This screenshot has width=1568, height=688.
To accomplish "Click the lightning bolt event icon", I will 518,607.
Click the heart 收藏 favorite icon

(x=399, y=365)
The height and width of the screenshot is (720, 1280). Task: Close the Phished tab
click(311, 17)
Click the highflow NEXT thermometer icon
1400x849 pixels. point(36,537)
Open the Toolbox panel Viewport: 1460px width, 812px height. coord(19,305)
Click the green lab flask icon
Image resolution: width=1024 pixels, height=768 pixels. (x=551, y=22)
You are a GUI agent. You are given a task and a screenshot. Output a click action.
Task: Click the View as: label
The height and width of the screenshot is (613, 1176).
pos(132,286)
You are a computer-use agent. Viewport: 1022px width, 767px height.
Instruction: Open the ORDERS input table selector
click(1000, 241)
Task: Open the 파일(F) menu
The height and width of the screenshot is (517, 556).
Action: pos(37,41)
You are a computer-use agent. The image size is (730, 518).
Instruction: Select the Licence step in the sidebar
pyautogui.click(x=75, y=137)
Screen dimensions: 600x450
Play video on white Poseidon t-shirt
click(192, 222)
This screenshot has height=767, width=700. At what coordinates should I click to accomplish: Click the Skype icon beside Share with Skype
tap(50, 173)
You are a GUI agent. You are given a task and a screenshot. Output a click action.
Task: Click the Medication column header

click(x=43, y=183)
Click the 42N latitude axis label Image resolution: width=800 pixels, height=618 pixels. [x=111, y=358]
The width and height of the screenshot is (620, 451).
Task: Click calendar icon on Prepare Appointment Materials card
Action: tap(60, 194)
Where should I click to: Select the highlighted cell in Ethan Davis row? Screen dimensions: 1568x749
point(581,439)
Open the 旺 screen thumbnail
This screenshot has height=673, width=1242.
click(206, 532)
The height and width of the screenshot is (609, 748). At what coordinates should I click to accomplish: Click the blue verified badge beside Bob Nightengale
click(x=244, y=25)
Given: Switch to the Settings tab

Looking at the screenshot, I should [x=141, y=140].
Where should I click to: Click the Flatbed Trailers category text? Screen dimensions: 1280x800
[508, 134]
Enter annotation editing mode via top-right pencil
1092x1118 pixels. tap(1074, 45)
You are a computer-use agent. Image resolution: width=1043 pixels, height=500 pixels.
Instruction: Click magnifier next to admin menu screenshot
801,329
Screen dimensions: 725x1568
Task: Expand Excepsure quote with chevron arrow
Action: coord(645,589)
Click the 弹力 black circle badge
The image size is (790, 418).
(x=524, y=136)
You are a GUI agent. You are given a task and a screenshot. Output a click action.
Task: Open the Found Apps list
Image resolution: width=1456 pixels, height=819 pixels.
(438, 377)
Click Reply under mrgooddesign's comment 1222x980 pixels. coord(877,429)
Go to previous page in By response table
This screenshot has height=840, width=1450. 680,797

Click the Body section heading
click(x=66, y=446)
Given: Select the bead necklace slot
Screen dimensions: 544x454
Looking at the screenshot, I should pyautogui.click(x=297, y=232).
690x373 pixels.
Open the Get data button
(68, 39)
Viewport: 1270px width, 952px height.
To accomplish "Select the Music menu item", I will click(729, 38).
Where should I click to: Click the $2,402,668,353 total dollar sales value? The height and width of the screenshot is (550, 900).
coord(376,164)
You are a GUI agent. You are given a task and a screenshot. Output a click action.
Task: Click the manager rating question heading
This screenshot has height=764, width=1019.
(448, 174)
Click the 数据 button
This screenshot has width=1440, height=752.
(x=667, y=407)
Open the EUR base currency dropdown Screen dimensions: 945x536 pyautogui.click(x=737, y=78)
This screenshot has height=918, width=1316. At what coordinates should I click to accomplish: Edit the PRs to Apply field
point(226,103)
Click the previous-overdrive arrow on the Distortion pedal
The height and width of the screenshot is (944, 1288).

________________

- _GIVEN PROBLEM_: Transcribe the lines above without any change, starting with the very first line and stopping after the line that contains "Action: pos(37,41)".

- _SOLUTION TO THE PROBLEM_:
This screenshot has width=1568, height=688.
To accomplish "Click the lightning bolt event icon", I will 518,607.
Click the heart 收藏 favorite icon

(x=399, y=365)
The height and width of the screenshot is (720, 1280). Task: Close the Phished tab
click(311, 17)
Click the highflow NEXT thermometer icon
1400x849 pixels. point(36,537)
Open the Toolbox panel Viewport: 1460px width, 812px height. coord(19,305)
Click the green lab flask icon
Image resolution: width=1024 pixels, height=768 pixels. (x=551, y=22)
You are a GUI agent. You are given a task and a screenshot. Output a click action.
Task: Click the View as: label
The height and width of the screenshot is (613, 1176).
pos(132,286)
You are a computer-use agent. Viewport: 1022px width, 767px height.
Instruction: Open the ORDERS input table selector
click(1000, 241)
Task: Open the 파일(F) menu
The height and width of the screenshot is (517, 556).
Action: pos(37,41)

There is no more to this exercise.